Nathan tat ihre Besorgnis mit einer Handbewegung ab. »Nein, nein.«

»Ich dachte, vielleicht könntet Ihr mir helfen … mein Kleid auszuziehen? Ich komme nicht an die Knöpfe an meinem Rücken heran, außerdem hänge ich offenbar fest. Ich wollte mich nicht angezogen hinlegen und das Kleid ruinieren.«

Nathan folgte ihr ins Schlafzimmer. Sie hatte die Lampe auf dem Toilettentisch gelöscht, um nicht in Verlegenheit zu geraten. Nur die Lampe am Bett ließ ihn erkennen, was er tat.

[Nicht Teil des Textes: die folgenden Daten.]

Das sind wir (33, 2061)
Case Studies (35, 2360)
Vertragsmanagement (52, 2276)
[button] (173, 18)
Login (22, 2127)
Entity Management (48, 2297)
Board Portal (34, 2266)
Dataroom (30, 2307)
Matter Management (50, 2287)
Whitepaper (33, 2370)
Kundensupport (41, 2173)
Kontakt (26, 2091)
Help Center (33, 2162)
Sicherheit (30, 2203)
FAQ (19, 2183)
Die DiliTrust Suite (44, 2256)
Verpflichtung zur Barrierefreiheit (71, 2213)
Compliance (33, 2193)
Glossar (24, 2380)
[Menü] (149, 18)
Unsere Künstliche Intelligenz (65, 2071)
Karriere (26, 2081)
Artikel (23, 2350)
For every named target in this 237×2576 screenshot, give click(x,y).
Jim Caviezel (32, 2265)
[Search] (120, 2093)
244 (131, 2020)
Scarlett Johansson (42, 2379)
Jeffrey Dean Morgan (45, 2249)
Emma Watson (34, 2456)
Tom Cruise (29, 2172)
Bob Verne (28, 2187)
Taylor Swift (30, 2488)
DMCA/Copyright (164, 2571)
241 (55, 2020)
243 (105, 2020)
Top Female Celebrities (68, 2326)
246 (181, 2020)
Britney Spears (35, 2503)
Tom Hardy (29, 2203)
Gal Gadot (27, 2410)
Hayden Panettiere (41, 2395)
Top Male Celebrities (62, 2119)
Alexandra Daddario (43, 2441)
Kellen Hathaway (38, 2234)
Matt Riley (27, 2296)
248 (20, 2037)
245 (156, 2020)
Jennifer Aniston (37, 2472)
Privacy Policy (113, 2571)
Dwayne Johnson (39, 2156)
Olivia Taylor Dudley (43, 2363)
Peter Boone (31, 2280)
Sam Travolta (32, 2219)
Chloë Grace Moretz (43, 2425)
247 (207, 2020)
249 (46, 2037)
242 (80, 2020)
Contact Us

Clarissa hielt ihr Haar mit beiden Händen zur Seite, während seine kräftigen Finger sich an den Knöpfen nach unten vorarbeiteten. Es war ein gutes Gefühl, ihn so nahe bei sich zu wissen.

»Nathan?« fragte sie leise, als er beim letzten Knopf auf ihrer Hüfte angelangt war.

Zur Antwort gab er einen fragenden Laut von sich. Sie hatte Angst, er könne fragen, was das klopfende Geräusch sei, und sie müsse antworten, es sei ihr Herz.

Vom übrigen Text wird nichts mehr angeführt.